The photoreceptor in cephalopod eyes actually face towards the light! Vertebrate photoreceptor face away from the light and light must pass through other layer before hitting the photoreceptor.
Another interesting design plus is that squids very rarely get cataracts in the center of their eyes. What they found was that squids, and some other cephalopods (like octopods) have two types of genes responsible for making the proteins for the lenses in their eyes. These genes have an extra insertion, either short or long insertions, (which are basically like extra instructions) that are not found in our eyes. When these extra insertions are translated into the proteins, they give extra stability to the protein so they won’t unfold. Since cataracts are caused by the proteins unfolding (making an opaque part in the lens), squids are less likely to get cataracts.
Now, the long gene produces a more stable form of protein than the short gene. The ‘long gene’ proteins are found in the center of the squid eye, while the ‘short gene’ proteins are found in the edges. This means that the center of the eye is least likely to get a cataract. You may wonder why the squid does not just use all ‘long gene’ proteins. I don’t know, but there may be some energy costs associated with making the larger more stable protein, so that it is more cost effective to use the ‘short gene’ proteins on the edges where they don’t count (hypothesis).
Either way, they are better lenses than what we have.
Another cool thing is, that each group of ‘advanced’ cephalopods has their own special version of the two genes, but they work very similarly. This stuff was very well put together; I can’t wait to read the paper on this. It will probably end up in Science, if it has not been published already!
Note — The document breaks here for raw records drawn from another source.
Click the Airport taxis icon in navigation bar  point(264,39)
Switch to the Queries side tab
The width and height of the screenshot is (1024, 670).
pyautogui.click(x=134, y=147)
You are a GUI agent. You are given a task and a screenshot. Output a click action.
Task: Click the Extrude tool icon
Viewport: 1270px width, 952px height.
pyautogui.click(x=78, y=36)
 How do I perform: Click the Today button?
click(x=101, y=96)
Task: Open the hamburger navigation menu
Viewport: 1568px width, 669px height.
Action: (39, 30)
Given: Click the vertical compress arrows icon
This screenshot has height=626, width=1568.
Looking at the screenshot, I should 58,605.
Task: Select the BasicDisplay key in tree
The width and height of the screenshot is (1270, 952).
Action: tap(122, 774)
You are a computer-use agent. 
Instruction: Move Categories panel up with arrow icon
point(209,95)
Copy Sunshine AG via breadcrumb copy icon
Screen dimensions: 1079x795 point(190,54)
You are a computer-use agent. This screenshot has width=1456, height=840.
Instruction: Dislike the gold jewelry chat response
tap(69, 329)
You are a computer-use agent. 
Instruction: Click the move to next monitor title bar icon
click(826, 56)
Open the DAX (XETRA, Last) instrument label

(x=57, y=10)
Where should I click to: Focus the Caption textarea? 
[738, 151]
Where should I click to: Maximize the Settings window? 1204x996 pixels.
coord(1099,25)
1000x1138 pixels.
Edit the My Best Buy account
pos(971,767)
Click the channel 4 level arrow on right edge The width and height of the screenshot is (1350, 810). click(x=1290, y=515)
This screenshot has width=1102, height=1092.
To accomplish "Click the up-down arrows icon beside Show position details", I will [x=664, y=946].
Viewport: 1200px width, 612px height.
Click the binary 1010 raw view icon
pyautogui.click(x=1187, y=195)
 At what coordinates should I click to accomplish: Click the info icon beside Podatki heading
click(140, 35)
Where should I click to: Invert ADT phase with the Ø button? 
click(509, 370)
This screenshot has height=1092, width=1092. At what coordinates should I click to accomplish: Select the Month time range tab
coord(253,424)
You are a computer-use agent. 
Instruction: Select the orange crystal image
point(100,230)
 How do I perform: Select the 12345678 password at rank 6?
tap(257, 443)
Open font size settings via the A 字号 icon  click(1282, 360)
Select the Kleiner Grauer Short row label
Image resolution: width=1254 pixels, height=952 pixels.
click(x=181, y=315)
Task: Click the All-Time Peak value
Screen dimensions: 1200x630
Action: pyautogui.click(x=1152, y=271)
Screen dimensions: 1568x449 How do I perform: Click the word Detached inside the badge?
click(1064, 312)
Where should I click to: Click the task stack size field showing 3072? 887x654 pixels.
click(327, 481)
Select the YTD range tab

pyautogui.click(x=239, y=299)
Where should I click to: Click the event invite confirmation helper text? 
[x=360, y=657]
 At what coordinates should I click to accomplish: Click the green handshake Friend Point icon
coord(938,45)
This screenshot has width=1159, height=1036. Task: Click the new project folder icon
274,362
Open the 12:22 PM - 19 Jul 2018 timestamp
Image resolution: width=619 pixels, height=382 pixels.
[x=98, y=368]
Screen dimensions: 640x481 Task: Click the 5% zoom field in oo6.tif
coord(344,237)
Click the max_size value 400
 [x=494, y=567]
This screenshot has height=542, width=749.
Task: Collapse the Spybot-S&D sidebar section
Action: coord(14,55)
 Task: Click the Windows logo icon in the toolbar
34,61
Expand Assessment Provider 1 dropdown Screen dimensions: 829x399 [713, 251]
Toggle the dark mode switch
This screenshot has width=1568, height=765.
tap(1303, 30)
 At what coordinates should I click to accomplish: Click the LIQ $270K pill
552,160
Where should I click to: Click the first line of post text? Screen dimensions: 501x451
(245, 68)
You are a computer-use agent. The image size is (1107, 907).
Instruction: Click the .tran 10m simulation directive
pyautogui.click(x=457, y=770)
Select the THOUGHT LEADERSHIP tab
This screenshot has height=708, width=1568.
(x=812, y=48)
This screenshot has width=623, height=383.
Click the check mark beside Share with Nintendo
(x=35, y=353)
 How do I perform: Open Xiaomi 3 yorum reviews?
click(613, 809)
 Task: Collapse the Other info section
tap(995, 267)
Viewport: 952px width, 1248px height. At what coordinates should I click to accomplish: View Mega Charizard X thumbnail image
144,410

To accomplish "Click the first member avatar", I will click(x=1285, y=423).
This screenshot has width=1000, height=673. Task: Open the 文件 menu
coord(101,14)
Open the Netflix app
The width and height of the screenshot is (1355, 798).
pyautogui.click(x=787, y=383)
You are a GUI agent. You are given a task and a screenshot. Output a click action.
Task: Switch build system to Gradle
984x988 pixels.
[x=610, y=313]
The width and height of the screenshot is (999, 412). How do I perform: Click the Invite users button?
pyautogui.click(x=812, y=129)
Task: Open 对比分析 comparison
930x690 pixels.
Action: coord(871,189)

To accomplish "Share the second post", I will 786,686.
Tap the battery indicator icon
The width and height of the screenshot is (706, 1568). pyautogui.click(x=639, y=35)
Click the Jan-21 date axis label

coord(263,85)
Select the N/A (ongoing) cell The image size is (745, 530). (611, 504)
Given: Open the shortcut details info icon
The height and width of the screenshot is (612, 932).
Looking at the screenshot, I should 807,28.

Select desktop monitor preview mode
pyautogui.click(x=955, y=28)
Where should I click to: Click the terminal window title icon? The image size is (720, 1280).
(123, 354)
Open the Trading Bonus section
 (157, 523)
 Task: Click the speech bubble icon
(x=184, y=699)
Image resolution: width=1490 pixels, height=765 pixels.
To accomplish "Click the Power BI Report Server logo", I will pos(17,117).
Here’s the original abstract…
SWEENEY, A*; JOHNSEN, S.
Evolution of High-Acuity Vision in Coleoid Cephalopods
Spherical lenses with a graded refractive index design are required for camera-like vision in aquatic animals. In cephalopods, these lenses are made of a group of closely related proteins collectively called S-crystallins. Our earlier work has shown that an adaptive radiation these S-crystallin genes and positive selection on the electrostatic properties of S-crystallin proteins led to a graded refractive index lens capable of forming high-resolution images in the squid Loligo opalescens. In the L. opalescens lens, S-crystallins with high charge stabilize the optical properties of regions of low refractive index in peripheral layers, and S-crystallins with lower charge are tightly packed in the high refractive index cortex. The mechanistic link between S-crystallin sequence, biochemistry and refractive index allows us to understand in molecular detail the optical evolution of a camera-like eye in cephalopods. To understand the transition from ancestral cephalopod vision to extant camera-like vision in coleoid cephalopods, we used techniques from molecular evolution, biochemistry, molecular dynamics, optical modeling and image analysis. We sequenced 600 S-crystallin genes from most major coleoid taxa, constructed a gene tree from these sequences and analyzed it for patterns of charge evolution. We also measured the optical quality of these lenses by calculating their modulation transfer functions (MTFs). Our gene tree suggests that high-resolution lenses evolved from a low-resolution ancestor multiple times within the coleoid cephalopods. Consistent with our gene tree data, our MTF data show that there is taxonomic variation in lens quality within coleoid cephalopods. We will discuss the correlations between independent adaptive radiations of S-crystallin molecules, high acuity vision in cephalopods and possible evolutionary scenarios in which these changes in visual acuity may have been occurring during the Jurassic radiation of squid.